There are many stories of investors selling their property too soon, before a period of substantial growth. Too often that story finishes with comments such as “I shouldn’t have listened to my accountant…parents…godmother!”. Amongst all those “could have’s”, “should have’s” and “would have’s”, are those investors who managed to get it right.
There are two main explanations for “getting it right” - knowledge and understanding of the fundamentals that drive the Property Cycle, and sheer luck. At Meridian, we prefer to take an analytical approach; making an informed decision based on sound due diligence, as opposed to speculating on market sentiment.
Nearly all commodities are subject to cyclical fluctuations, and real-estate is no different. Most investors today have heard people speak about Australian capital cities doubling every 7-10 years. Actually, Property Cycles can take as little as 5 years, or as long as 15 to move from peak to peak, and the time period and extent of growth of these phases varies from one state to another.
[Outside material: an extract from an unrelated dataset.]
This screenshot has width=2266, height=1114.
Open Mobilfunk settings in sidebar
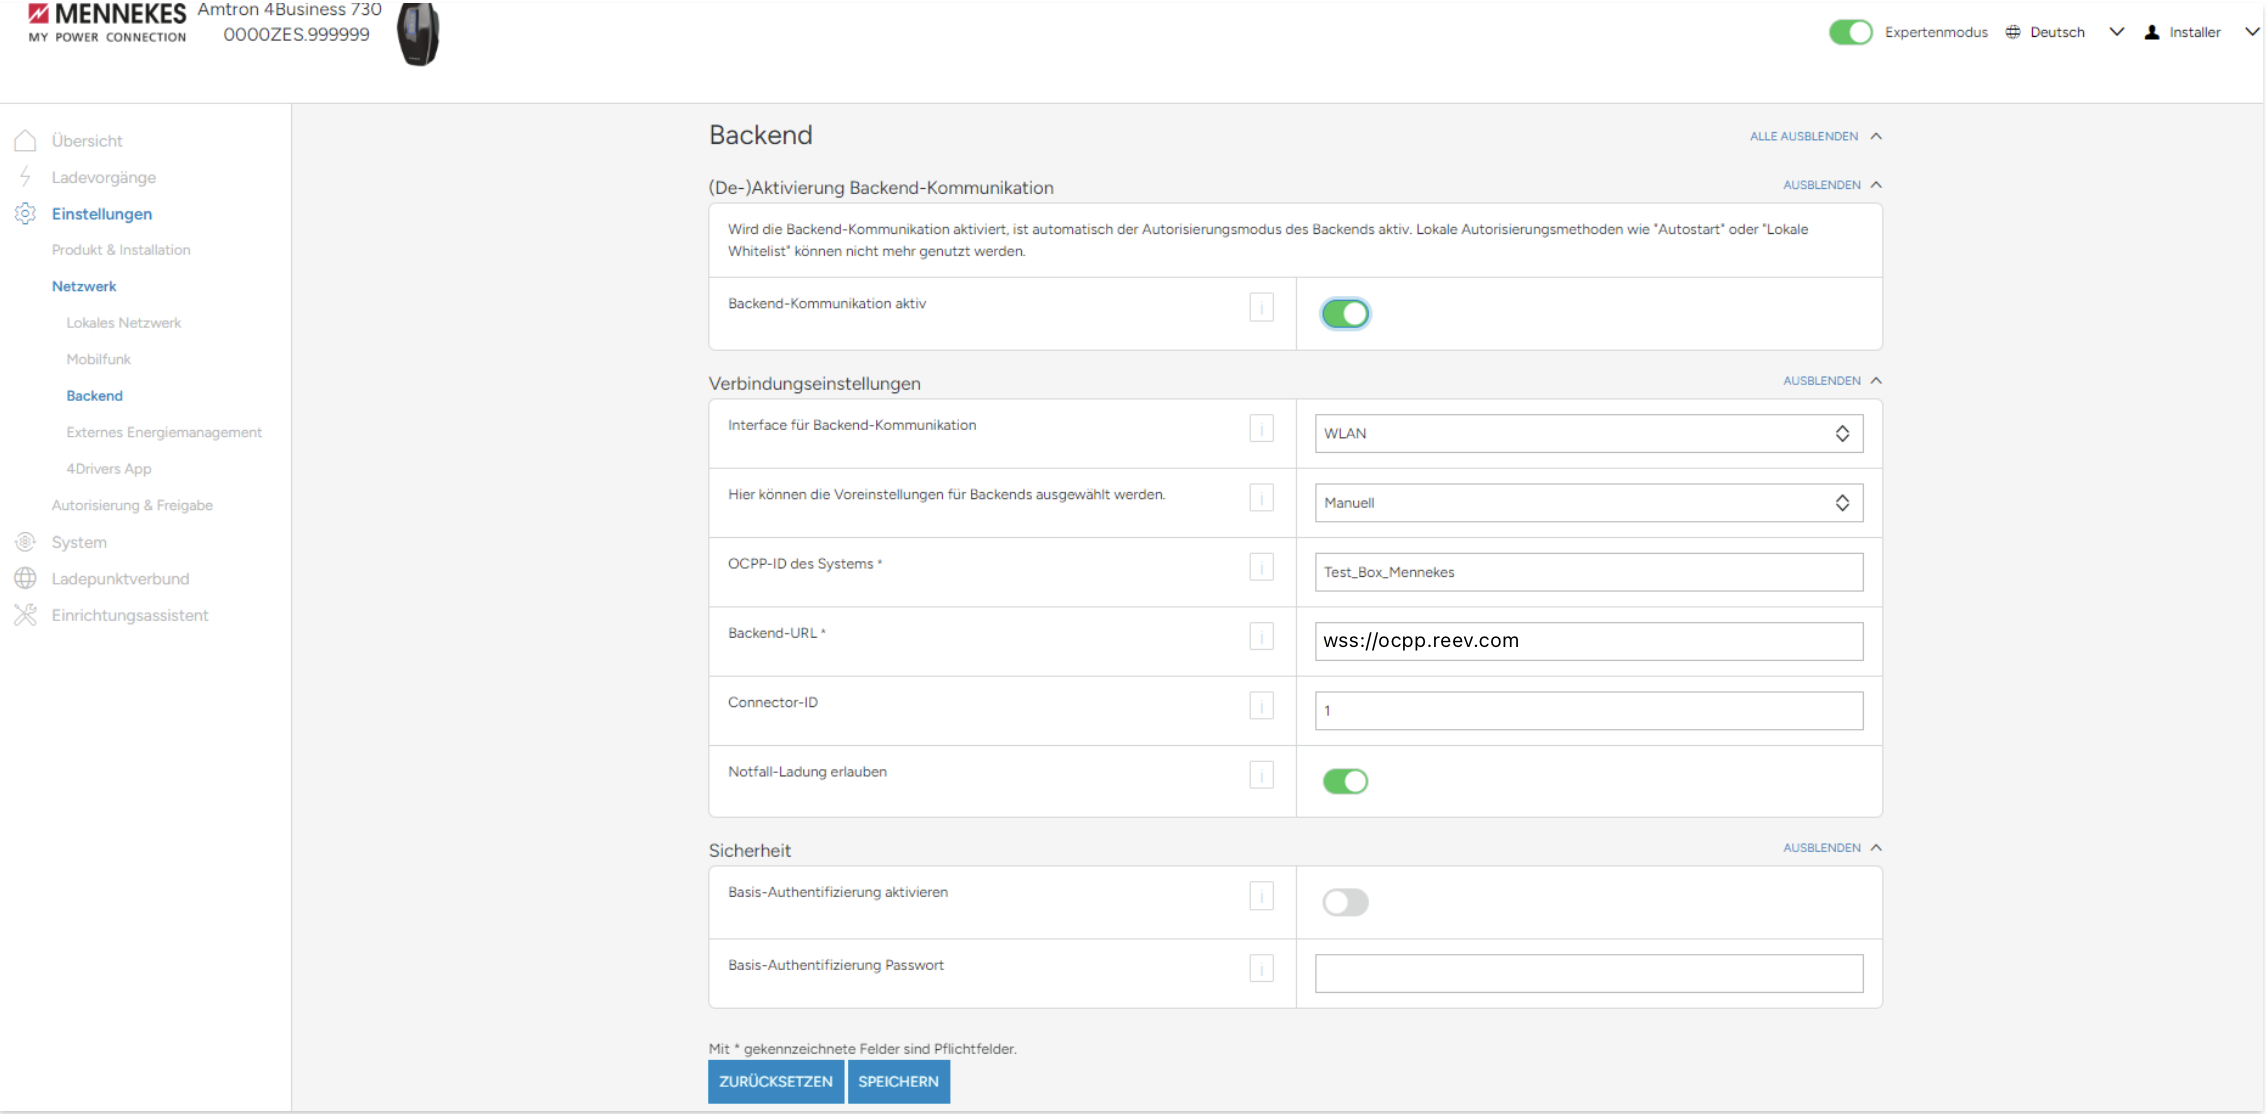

Meridian divides The Property Cycle into five phases: Value Phase; Growth Phase: Danger Phase: Correction Phase: and Opportunity Phase (diagram below):
In order to purchase a well-priced property at the right time, an investor must know how to identify which phase of the Property Cycle that a market is experiencing at the time of purchase.
The Value Phase
Following a period of stagnation and minimal construction, the market is relatively affordable and experiencing an undersupply. Australians will jump at the chance of a well-priced property in a desirable market, therefore demand is high. Consequently, prices experience a slight uptick. Make no mistake, builders are aware of this excess demand, and begin building as soon as possible. However, this construction may take up to 5 years to complete. With high demand and low supply, this is an ideal time to invest in a market.
The Growth Phase
In the growth phase, construction begins to enter the market, nevertheless, prices are still increasing at a rapid rate because demand for property outweighs supply. Nearing the conclusion of this phase, the media tends to label these markets as “hotspots”. Accordingly, there is an influx of buyers seeking capital gain, pushing property prices to unsustainable levels and tightening affordability. Over time, prices finally reach a peak as construction levels meets current demand for property.
The Danger Phase
Appropriately named, because this is worst time to invest. The excessive building during the Growth Phase causes the market to tip into oversupply. Moreover, after the market experiences exceptional growth, affordability deteriorates. House prices are out of reach for the local population causing a reduction in demand. To put simply, with high supply and low demand, prices are not pressured to increase.
The Correction Phase
From now on, house prices will experience a correctional period where values either plateau, fluctuate or decline. Likewise, construction slows down as builders are aware the market is experiencing a correction. With weak affordability and an oversupplied market, both buyer and building activity is minimal.
Throughout this period incomes gradually increase while house prices remain stagnant, improving affordability. Simultaneously, with no new supply entering the market, and the current oversupply naturally being absorbed, the market is transitioning into undersupply.
The Opportunity Phase
In the opportunity Phase, the market is in heavy undersupply caused by a lack of construction through the correction phase. Furthermore, there is an increase in demand as affordability strengthens. The opportunity phase is classified as the bottom of the market, and is the smartest period to invest, as buyers can capitalise on any price increase.
Investors do not need a crystal ball to predict the Australian property market. Ultimately, it comes down to education and knowledge. Learning to identify and take advantage of the phases in the cycle is a crucial factor when it comes to generating wealth from property. The saying goes, “buy straw hats in winter, and sell them in summer”.